Analyse du tir manqué du missile Tomahawk américain au Nigéria.
Au moins trois missiles Tomahawk n'ont pas explosé ou ont manqué leurs cibles lors de l'attaque américaine au Nigéria, laissant sur place des ogives WDU-36/B de 310 kg.
Au moins trois missiles de croisière Tomahawk, déployés par les États-Unis dans le cadre de leur campagne contre des cibles de l'État islamique (EI) au Nigéria, n'ont pas atteint leurs objectifs. Après l'attaque du soir du 25 décembre, des habitants du district d'Offa, dans l'État de Kwara, ont découvert des débris de missiles et des ogives non explosées éparpillés dans la zone résidentielle.
Preuves techniques et de site
Des photographies du site de l'attaque ont été publiées par Trevor Ball, chercheur spécialisé dans les conflits et membre du groupe de journalisme d'investigation Bellingcat. Ces données ont révélé la présence d'une ogive à fragmentation WDU-36/B de 310 kg, ainsi que des fragments d'aile de missile de croisière.

D'après les premières constatations, si le missile a dévié de sa trajectoire prévue, le système de mise à feu a probablement mal fonctionné, empêchant ainsi l'activation de l'ogive à l'impact. Tajuddin Alabi, ancien conseiller spécial du gouverneur de l'État de Kwara pour la sécurité, a confirmé que les habitants ont entendu trois fortes explosions vers 21h00. Au moins cinq bâtiments ont été endommagés ou détruits à différents endroits, dont l'hôtel Offa Central.
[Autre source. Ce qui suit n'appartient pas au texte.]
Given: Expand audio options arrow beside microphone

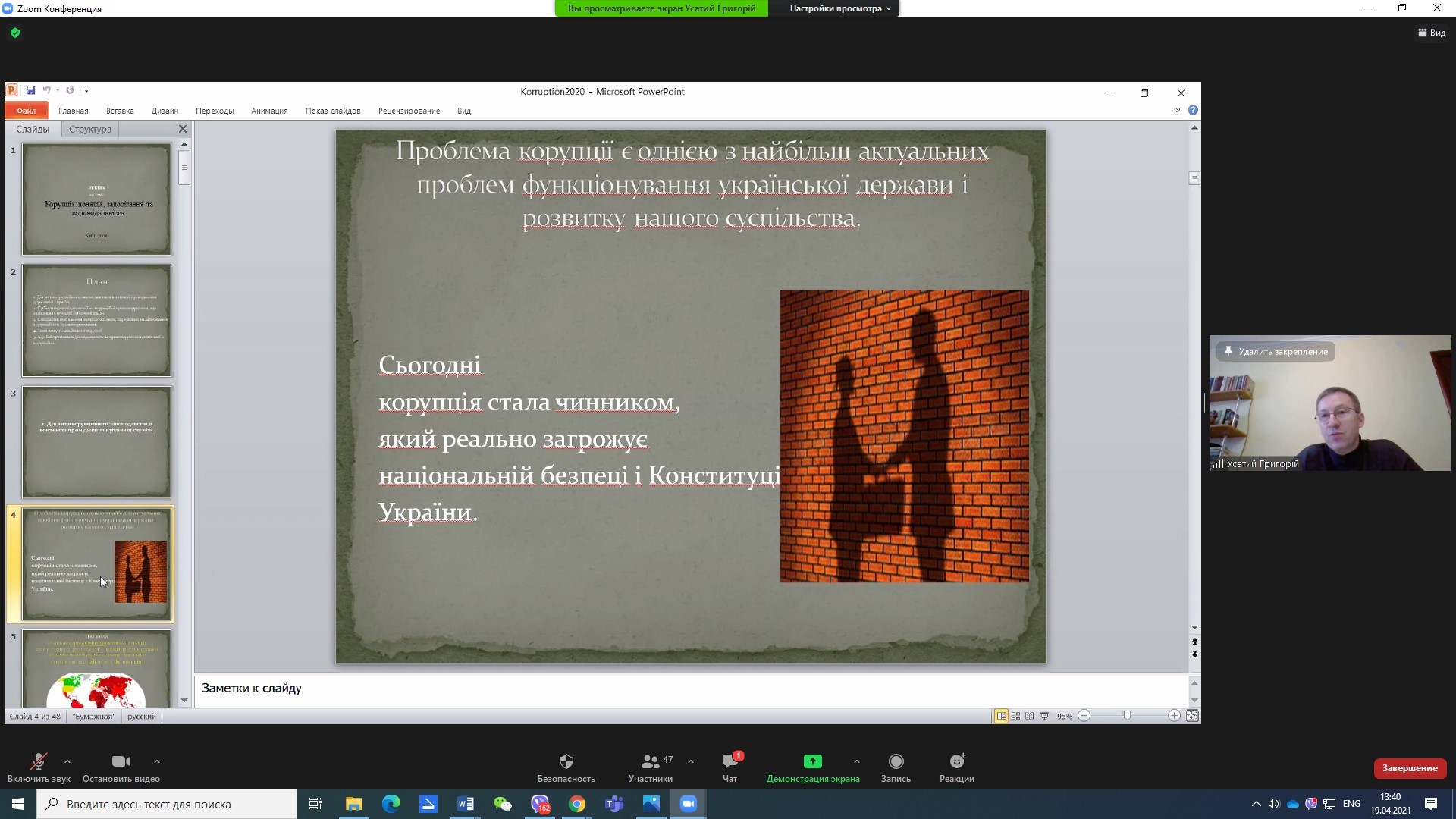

Contexte de la campagne militaire
L'attaque a été menée sur ordre du président américain Donald Trump et visait des positions de l'État islamique au Nigéria. Le ministère nigérian des Affaires étrangères a confirmé qu'il s'agissait d'une opération coordonnée entre les deux pays, axée sur des frappes aériennes ciblées dans le nord-ouest du pays afin d'éliminer les éléments terroristes.
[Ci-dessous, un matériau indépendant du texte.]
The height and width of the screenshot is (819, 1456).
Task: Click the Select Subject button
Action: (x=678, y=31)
Auparavant, les États-Unis avaient lancé de fermes avertissements concernant la protection de la communauté chrétienne et avaient chargé le département de la Guerre de préparer des options d'intervention militaire. En réponse, le président nigérian Bola Ahmed Tinubu a affirmé que son pays restait déterminé à lutter contre l'intolérance religieuse et les groupes extrémistes.
Impact et victimes
Bien qu'aucun décès ne soit à déplorer pour l'instant, l'incident a fait plusieurs blessés et causé d'importants dégâts aux infrastructures civiles. Le Nigéria lutte contre le groupe terroriste Boko Haram depuis plus de vingt ans. Selon les chiffres des Nations Unies, depuis 2009, les violences liées au terrorisme ont fait plus de 40 000 morts et plus de 2 millions de déplacés.